* _Aim of the exercise_: List every line of the material below that contains the string "computer", with case counting.

Rows from a dataset
***

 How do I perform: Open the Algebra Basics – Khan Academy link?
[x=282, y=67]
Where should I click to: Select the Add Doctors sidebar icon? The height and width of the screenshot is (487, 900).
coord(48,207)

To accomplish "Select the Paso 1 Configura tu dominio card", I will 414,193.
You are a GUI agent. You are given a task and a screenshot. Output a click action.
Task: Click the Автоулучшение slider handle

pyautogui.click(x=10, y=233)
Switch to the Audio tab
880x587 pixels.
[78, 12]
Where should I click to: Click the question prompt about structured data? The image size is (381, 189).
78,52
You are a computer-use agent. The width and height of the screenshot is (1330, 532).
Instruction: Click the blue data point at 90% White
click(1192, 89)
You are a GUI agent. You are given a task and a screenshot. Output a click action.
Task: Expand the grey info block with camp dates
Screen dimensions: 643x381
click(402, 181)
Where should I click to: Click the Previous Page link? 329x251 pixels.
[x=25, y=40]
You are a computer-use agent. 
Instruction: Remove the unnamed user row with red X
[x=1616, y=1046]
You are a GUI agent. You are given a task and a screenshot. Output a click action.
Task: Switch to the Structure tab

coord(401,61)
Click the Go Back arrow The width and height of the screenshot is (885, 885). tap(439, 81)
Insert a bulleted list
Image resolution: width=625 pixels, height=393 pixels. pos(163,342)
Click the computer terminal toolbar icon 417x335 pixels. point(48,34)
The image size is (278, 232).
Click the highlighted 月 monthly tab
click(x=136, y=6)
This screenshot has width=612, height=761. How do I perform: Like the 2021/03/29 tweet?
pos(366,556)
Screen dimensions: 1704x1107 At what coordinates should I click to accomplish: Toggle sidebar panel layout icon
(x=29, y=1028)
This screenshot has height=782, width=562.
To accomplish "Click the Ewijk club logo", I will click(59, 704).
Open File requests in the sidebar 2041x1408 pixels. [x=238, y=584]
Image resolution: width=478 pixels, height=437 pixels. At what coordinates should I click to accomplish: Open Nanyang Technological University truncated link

***

* _Complete answer_:
You are a computer-use agent. The width and height of the screenshot is (1330, 532).
You are a computer-use agent. 
Click the computer terminal toolbar icon 417x335 pixels. point(48,34)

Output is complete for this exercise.